None Brdigehead AD generating out/inbound traffic

[Br4tt3]

So got a question... 3 site with 1 main site. 1 domain structure.

Site 1 DC = Infrastructure / Schema / Domain naming / Bridgehead

DC = PDC emulator / RID /

DC

DC

Site 2 DC = Bridgehead /

DC

Site 3 DC = Bridgehead /

DC

*********************************************

Question: when i run statistic's on the DC's.. the only machines that generate outbound / inbound repl. traffic is my bridgehead servers.. except my PDC emulator which generate outbound traffic aswell.. in which circumstances can they do this???

Also. all kerberos traffic seems to spread evenly on the DC's but I would assume that the PCD emulator would server most NTLM auth.. in my case the PDC almost doesnt serve any NTLM auth. Why? Any 1 got a hint on this?

Ohh... and i use win2003 on all the dc's... xp and some win98 on the clients

Regards

[morellana]

When having a multiple site infrastructure AD designates a bridgehead per site, this setting is automatic by default, although you can set it manually is not recommended.
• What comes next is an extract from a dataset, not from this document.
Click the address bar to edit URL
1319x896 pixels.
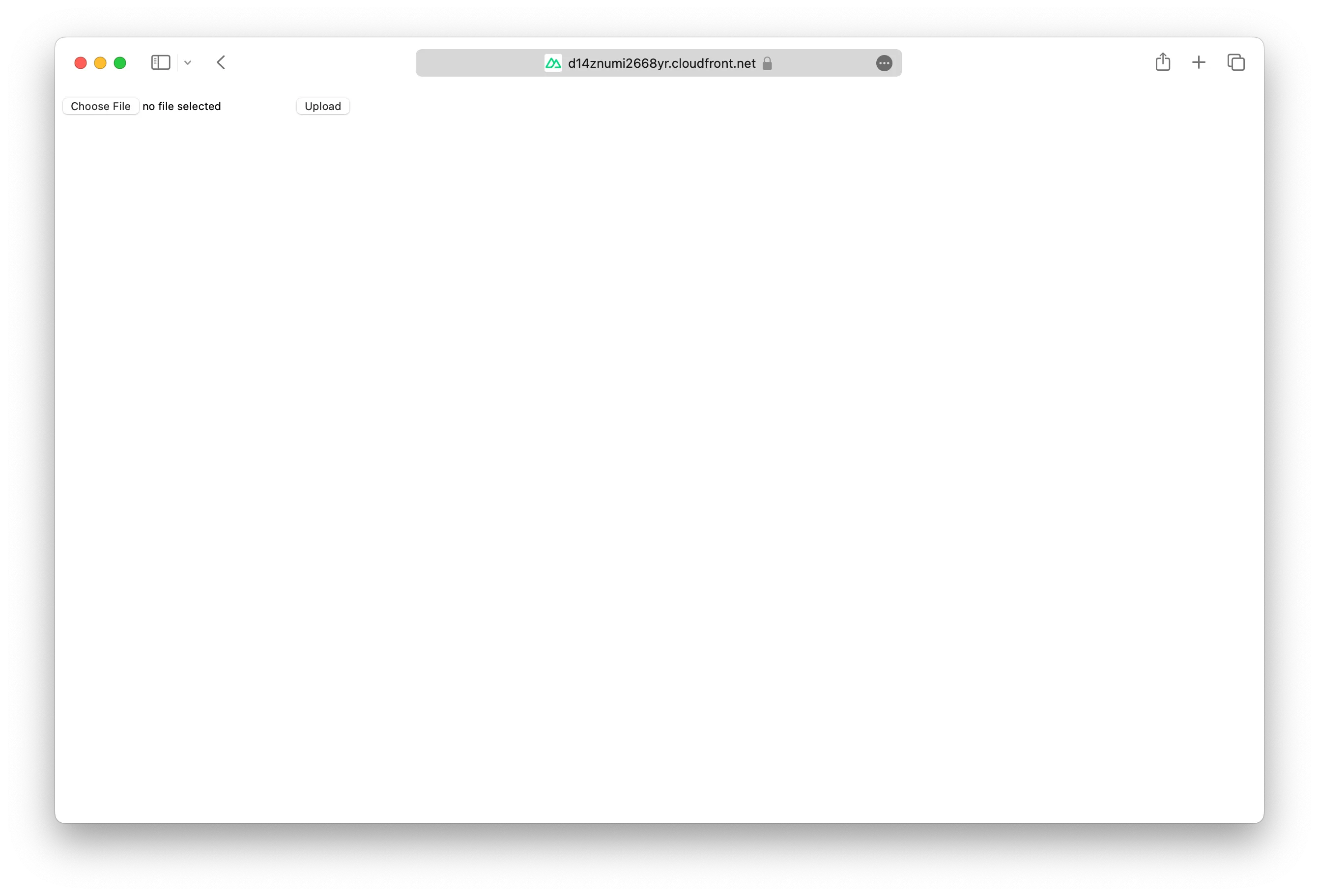(659, 63)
This is because each bridgehead communicate with the bridgehead of the other sites in order to use efficiently the network bandwith, when each bridgehead receives the repplication data then it propagates it to the servers that are in the same site.

Your PDC emu may generate outbound because it also has the RID master role. There are various reasons going through my head:

1. the pdc emu holds the GPOs, that are replicated thru the FRS, remember that when a PC boots or a user logs they poll a DC to check for the GPs, and each DC must check the GPOs with the PDC (Which holds the templates in the SYSVOL folder and that's what the FRS replicates to the other DC's)

2. The Rid master dessignates blocks of RID numbers to all servers in the domain, this numbers allows the creation of the objects of the AD, RID numbers are unique and are vital part of the SID that is generated when creatin and object.

3. the PDC holds "the last word" when authenticating a system in another DC Fails

4. It has the HOUR of the domain.

Kerberos is the authentication protocol in AD so it is spread in all DCs 'cause they all can authenticate users and generate Ticket Granting Tickets to access resources on a Domain. NTLM auth is not supported by win98 only LM, win 2k and after use Kerberos, AD supports LM, NTLM, NTLM v2 and Kerberos.

Mario.

[Br4tt3]

Thx dude..

I will sketch some on it and try it out, get back to u.